It was enough for this moviegoer.

I'd dearly love to know what Cole Porter would have made of the gay "marriage" movement, since he had a gay marriage of an old-fashioned sort that did, even though the Porters were periodically separated, ultimately, work.

P.S. Chuck Colson, whom I admire, holds an extremely different opinion of "De-Lovely." Colson thinks that the Porters' relationship, as shown in the movie, foreshadows a detrimental change in our attitude towards marriage:

"The prospect of a marriage where children, permanence, and fidelity are in doubt is supposed to make us pity Linda Porter," writes Colson in a column headlined "De-Lovely Couples," "even if she was complicit in her own plight. After all, who would opt for such an arrangement? Well, according to one scholar, many Americans have. And understanding how and why this is the case is crucial to understanding the push for same-sex 'marriages.'"

"According to Bryce Christensen of Southern Utah University, homosexuals don't want marriage, at least not marriage as understood for most of the past two millennia. They want what 'marriage has become' as a result of cultural changes and bad policy choices."

Just for the record, in the movie the Porters, inspired by the happy familial life of their friends Gerald and Sara Murphy, attempt to have children of their own.

Not an Odd Duck

The media is determined that the U.S. mission in Iraq fail. In a piece headlined "Paint it Black," Investor's Business Daily (yes--it's read by capitalists) notes, "No wonder the president doesn't find time to read or listen to what the media say about him. The coverage has gotten so unremittingly negative that he'd be a pretty odd duck if he did."

Luther or Leonardo?

Nothing drives Loose Canon madder that the oft repeated and unthinking refrain that what Islam needs is a Reformation. This was a favorite opinion a few months ago among the deep thinkers who do TV and radio commentary.

• _Extracted material_
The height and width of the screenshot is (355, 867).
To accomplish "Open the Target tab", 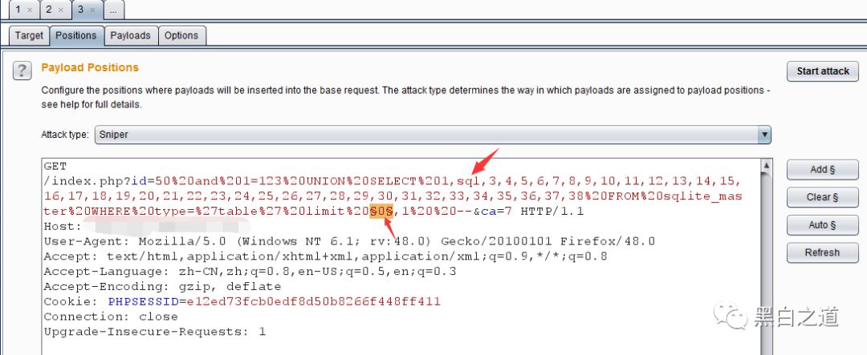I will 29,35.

---

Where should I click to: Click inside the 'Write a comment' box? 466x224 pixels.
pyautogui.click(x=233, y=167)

• _Exercise aim_
In the page excerpt above, rewrite the passage that opens with the words "The media is" and closes with "Luther or Leonardo?", changing "capitalists" to "investors".

• _Answer to this exercise_
The media is determined that the U.S. mission in Iraq fail. In a piece headlined "Paint it Black," Investor's Business Daily (yes--it's read by investors) notes, "No wonder the president doesn't find time to read or listen to what the media say about him. The coverage has gotten so unremittingly negative that he'd be a pretty odd duck if he did."

Luther or Leonardo?